Sappiamo tutti che il cervello di un adolescente è un cervello nel quale è più sviluppata la parte emotiva rispetto a quella cognitiva; ciò giustifica il fatto che, in questa fase della vita, l’irruenza, la pulsionalità, l’istinto prevalgano sul ragionamento.

Per quanto ho appena detto, in questa fase della vita, alle volte, si esprimono dei comportamenti profondamente irrazionali, o dei comportamenti anche estremi, in cui appare si facciano scelte di tipo ideologico.

Coloro che si occupano dei giovani, della loro educazione, il mondo dell’istruzione, il mondo del sociale, le famiglie stesse ed anche gli specialisti della salute mentale, possono fare molto, interagendo con campagne di educazione alla salute e la nostra Azienda Sanitaria Locale a Salerno ha sviluppato dei programmi di grandissimo interesse; ha presentato in molte scuole campagne di discussione sui comportamenti disfunzionali, sulle interazioni di gruppo, sulle modalità con cui si generano alcuni fenomeni di bullismo e cyberbullismo, sulle competenze anche personali nel saper filtrare, nel mondo dei social, ciò che è vero da ciò che non lo è, sui comportamenti alimentari, sui comportamenti relazionali, sulla capacità di saper gestire l’aggressività, la rabbia e le competenze sentimentali. 

Si richiede sempre più spesso, alla scuola, un maggiore impegno su tematiche sociali, tra queste il disagio giovanile; può bastare l’assistenza psicologica nelle scuole attraverso lo sportello di ascolto psicologico?

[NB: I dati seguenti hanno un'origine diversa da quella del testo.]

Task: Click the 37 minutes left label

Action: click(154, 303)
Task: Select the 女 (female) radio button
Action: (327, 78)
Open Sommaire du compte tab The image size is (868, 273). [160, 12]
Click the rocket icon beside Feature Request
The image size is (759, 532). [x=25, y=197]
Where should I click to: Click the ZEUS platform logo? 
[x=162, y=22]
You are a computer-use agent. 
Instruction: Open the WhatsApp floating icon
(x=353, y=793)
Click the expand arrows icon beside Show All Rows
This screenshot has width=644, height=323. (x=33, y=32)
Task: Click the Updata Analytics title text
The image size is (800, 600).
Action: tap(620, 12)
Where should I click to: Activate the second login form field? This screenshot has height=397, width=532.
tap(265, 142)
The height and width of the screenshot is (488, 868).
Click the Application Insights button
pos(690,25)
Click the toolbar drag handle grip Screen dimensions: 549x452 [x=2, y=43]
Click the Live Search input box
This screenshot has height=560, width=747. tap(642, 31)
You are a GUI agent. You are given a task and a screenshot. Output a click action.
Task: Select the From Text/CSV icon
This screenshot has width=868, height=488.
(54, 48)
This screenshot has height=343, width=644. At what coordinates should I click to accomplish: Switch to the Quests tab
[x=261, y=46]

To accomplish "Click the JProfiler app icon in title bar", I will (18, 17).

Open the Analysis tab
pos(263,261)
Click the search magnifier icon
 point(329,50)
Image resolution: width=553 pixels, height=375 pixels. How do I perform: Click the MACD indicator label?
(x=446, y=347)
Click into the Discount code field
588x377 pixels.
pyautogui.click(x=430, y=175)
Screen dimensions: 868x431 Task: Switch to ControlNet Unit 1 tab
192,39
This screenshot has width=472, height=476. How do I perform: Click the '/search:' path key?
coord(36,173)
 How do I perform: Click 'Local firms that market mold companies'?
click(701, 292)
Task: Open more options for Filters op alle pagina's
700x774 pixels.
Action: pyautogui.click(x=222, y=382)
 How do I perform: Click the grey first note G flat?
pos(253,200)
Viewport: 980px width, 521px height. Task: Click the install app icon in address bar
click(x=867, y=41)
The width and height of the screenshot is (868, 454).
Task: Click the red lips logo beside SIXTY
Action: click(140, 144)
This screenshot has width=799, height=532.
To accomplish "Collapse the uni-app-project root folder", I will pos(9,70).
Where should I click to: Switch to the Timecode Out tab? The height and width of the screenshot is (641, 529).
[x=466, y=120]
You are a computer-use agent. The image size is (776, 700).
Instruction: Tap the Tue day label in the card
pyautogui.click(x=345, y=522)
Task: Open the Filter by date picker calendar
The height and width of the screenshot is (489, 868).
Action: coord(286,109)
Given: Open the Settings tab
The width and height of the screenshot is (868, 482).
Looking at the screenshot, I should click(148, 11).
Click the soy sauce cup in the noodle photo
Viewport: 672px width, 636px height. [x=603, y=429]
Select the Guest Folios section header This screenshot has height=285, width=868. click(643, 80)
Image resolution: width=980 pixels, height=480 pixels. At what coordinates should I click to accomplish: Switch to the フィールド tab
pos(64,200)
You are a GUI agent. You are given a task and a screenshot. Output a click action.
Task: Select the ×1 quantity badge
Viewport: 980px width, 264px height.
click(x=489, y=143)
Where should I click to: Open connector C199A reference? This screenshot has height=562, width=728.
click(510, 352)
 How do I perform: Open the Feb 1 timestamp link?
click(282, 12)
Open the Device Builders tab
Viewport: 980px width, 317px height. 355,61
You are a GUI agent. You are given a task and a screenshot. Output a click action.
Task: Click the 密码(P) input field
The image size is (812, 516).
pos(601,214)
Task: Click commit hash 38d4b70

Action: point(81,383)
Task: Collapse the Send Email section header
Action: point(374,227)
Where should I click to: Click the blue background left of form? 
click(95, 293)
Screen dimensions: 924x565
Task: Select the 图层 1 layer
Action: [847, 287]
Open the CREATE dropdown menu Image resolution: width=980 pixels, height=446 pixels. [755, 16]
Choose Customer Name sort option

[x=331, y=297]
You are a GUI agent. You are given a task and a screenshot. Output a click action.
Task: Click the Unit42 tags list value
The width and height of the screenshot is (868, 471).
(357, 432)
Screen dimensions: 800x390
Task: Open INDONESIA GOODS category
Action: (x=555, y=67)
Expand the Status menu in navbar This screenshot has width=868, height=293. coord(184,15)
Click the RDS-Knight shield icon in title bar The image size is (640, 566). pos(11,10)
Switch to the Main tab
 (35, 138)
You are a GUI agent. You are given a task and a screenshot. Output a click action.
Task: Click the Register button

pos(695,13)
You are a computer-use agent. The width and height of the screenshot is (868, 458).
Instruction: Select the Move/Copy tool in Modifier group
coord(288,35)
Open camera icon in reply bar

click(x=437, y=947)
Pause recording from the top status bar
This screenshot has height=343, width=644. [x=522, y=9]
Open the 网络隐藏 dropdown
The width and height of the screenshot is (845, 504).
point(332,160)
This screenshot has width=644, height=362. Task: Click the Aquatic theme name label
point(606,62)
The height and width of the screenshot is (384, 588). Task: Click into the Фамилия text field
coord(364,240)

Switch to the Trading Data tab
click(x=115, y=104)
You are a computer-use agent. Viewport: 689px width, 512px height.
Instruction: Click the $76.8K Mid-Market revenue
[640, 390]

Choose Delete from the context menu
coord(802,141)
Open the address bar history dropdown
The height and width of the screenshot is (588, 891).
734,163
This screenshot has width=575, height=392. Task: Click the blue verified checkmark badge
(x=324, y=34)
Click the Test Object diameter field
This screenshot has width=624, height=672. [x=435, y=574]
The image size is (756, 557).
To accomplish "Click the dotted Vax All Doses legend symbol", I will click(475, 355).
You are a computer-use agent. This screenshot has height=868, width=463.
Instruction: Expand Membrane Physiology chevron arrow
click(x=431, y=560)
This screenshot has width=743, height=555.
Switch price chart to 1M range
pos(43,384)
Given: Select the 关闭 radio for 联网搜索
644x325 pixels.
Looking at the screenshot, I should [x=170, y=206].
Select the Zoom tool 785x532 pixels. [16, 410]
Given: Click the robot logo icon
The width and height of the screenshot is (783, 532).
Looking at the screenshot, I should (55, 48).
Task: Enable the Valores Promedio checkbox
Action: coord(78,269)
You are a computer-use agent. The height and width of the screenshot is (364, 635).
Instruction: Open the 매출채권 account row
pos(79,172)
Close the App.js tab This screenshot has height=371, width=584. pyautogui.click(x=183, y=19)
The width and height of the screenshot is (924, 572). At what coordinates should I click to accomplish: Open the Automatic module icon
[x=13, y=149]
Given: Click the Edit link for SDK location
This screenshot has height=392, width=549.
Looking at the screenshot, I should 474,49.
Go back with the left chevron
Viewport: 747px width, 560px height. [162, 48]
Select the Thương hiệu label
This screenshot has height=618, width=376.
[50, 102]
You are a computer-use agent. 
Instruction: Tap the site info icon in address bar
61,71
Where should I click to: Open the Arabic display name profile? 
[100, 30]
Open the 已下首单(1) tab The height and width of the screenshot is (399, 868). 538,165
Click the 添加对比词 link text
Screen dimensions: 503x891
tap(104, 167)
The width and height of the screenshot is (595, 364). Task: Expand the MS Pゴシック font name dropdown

Accanto a tutte le iniziative e le risorse messe in campo nel mondo della scuola, oggi fortemente mutato rispetto a quello di un tempo, molte più risorse sono impegnate per fronteggiare tanta superficialità con cui alcuni approcci didattici si traducono, oggi, in un vuoto formativo ed in una carenza educativa.

Come mai, nonostante le scuole siano fortemente rinnovate ed abbiano fortemente ammodernato, i loro strumenti non riescono a fornire una didattica che va al cuore delle reali esigenze di crescita e di sviluppo di competenze umane?

Il materiale umano del domani sarà frutto di uno stile formativo che non ha superato le tradizioni, ma ha reso ragione dell’innovazione necessaria per la reale crescita umana dei nostri giovani.

E’ sicuramente una iniziativa molto pregevole che gran parte delle scuole si siano fornite di uno sportello di ascolto psicologico che sia, ovviamente, il primo filtro per rilevare dinamiche che possono portare allo sviluppano di criticità e comportamenti disfunzionali.

Un ulteriore passo è migliorare fortemente la connessione tra questo servizio ed i servizi specialistici del sistema sociale e del mondo della salute.

Affinché un network adeguato tra le istituzioni possa favorire un accompagnamento delle situazioni più critiche verso una presa in carico efficace e precoce, prima che alcuni problemi diventino strutturalmente disturbi, è necessario che li si possa reindirizzare con una adeguata prevenzione verso comportamenti più sani ed orientati al benessere.